[WORK TO DO] Please copy the material below word for word, leaving out the pictures.
+-------+
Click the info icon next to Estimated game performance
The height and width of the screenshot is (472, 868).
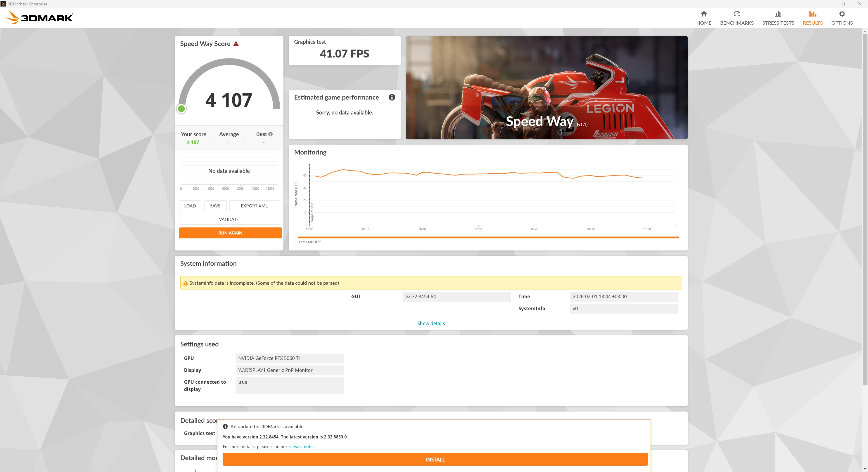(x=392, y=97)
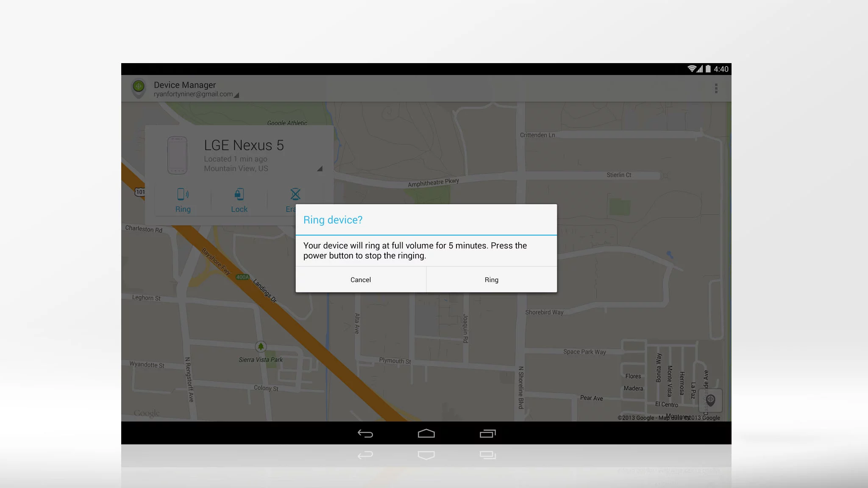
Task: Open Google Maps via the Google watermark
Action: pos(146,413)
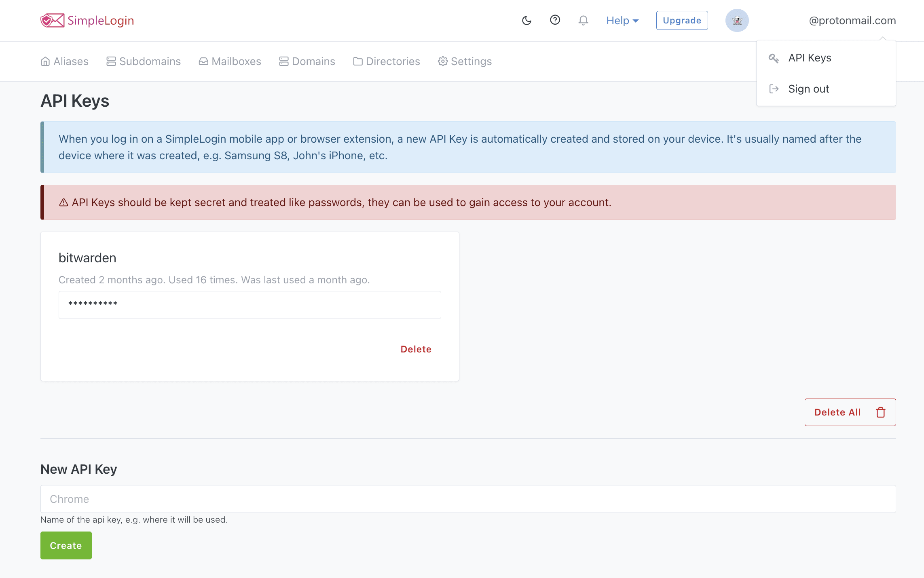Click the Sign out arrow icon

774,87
+-------+
[WORKED ANSWER]
Click the info icon next to Estimated game performance
The height and width of the screenshot is (472, 868).
(x=392, y=97)
Task: Open Google Maps via the Google watermark
Action: pos(146,413)
Click the Sign out arrow icon

774,87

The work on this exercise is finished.